We have performed bedside ultrasound as an extension of the abdominal examination in our patient before performing the rectal examination. Initially the patient denied the history of inserting a foreign body through his anus and he was diagnosed as having lower urinary tract infection in the Emergency Department. He was suspected to have bowel perforation only after the bedside ultrasound was performed.
It is important to stress that ultrasound usually rules in and does not rule out a bowel perforation which indicates that a negative study does not exclude a bowel perforation. FIA detection is operator dependable and can be difficult even for an experienced ultrasound operator [11, 12]. The ultrasound findings should be correlated with the clinical picture as a whole and used within defined diagnostic algorithms. If needed, and if the patient was haemodynamically stable, then an abdominal CT scan may give more information than ultrasound [13, 14].
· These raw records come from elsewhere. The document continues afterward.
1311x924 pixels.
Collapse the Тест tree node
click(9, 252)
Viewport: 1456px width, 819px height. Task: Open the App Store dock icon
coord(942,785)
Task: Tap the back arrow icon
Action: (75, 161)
It may also be argued that laparotomy would have reached the diagnosis in our patient any way. There are different decisions to be made in cases of peritonitis including the indication for laparotomy and its timing. It would be also useful to collect information about the cause and site of perforation if possible as this may help to decide on what incision to use. Ultrasound may occasionally diagnose the cause of peritonitis, like a perforated duodenal ulcer [4, 15].
Early diagnosis and active treatment results in a good prognosis. The good outcome of our patient, despite his multi-organ failure, occurred possibly because of his young age, and active surgical critical care management.
Written informed consent was obtained from the patient for publication of his clinical details and accompanying images.